The federal government, under the U.S. Department of Housing and Urban Development, had filed its own complaint against Facebook for violating the Fair Housing Act, which prohibits businesses from which prohibits the sale or rental of housing based on such factors as race or religion.
The company also was accused of allowing employers to discriminate against women by targeting job listings toward men only, specifically in traditionally male-dominated fields.
The complaints followed a 2016 report by ProPublica that found Facebook allowed advertisers to exclude anyone with an “affinity” for African-American, Asian-American or Hispanic people.
The 1968 Fair Housing Act of 1968 says its illegal "to make, print, or publish, or cause to be made, printed, or published any notice, statement, or advertisement, with respect to the sale or rental of a dwelling that indicates any preference, limitation, or discrimination based on race, color, religion, sex, handicap, familial status, or national origin.”
Facebook said in a blog post Tuesday by Sheryl Sandberg, the company's chief operating officer, that it already prohibited certain categories from being used in advertising such as race, ethnicity, sexual orientation and religion. The company said it removed the option for landlords, employers and creditors to reach people with an "affinity for African-American or Hispanic-related content" about a year ago.
Under the new rules, a company looking to run housing, employment or credit ads also won’t be able to target Facebook members based on age, gender or zip code. And, Facebook said it was also building a tool that would let people search for all housing ads in the U.S. regardless of whether the ads are shown.

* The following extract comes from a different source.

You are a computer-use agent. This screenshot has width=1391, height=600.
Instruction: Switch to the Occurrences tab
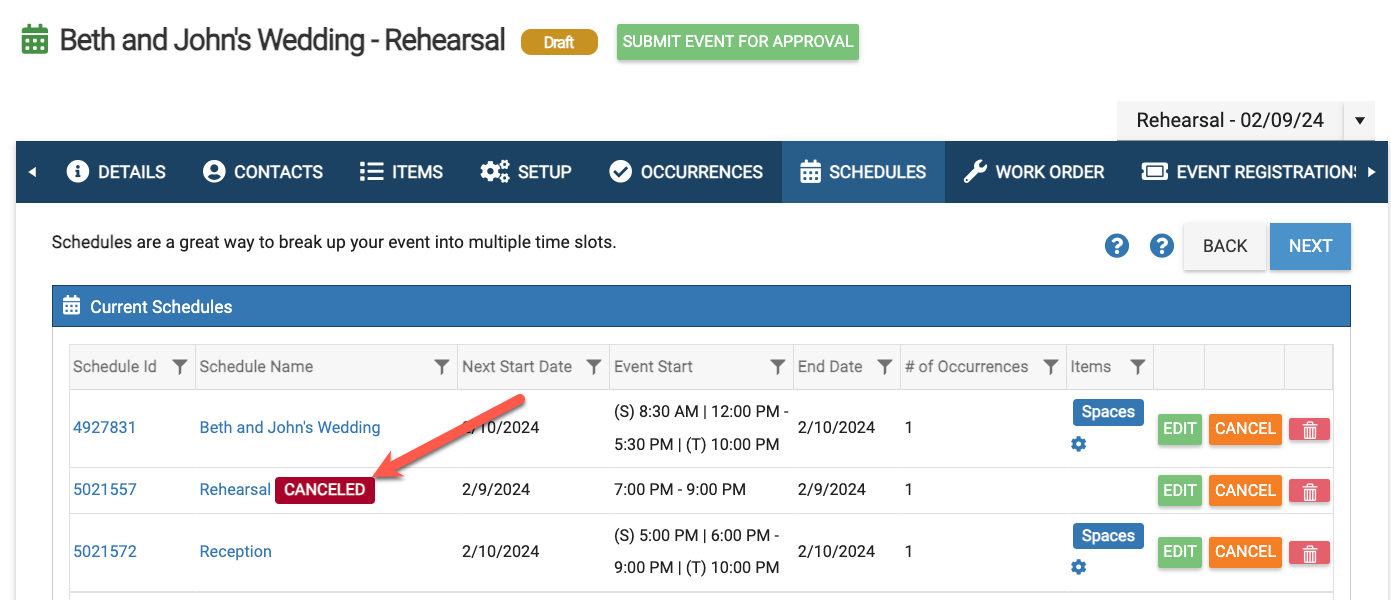pos(686,172)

“Housing, employment and credit ads are crucial to helping people buy new homes, start great careers, and gain access to credit,” Facebook COO Sheryl Sandberg wrote in the company’s online post. “They should never be used to exclude or harm people.”
A joint statement by the advocacy groups, including the National Fair Housing Alliance, said in a statement that the agreement represented a "significant and historic precedent for big data and tech companies" because it makes clear the information they collect can't be used to discriminate.
"Companies must understand that depending on how data is being used, it can harm people and communities," said Fred Freiberg, director of the Fair Housing Justice Center of New York. "This agreement will help other companies that rely on algorithms and data for a range of services and operations to carefully consider whether their policies, products, and platforms are illegally discriminating against consumers."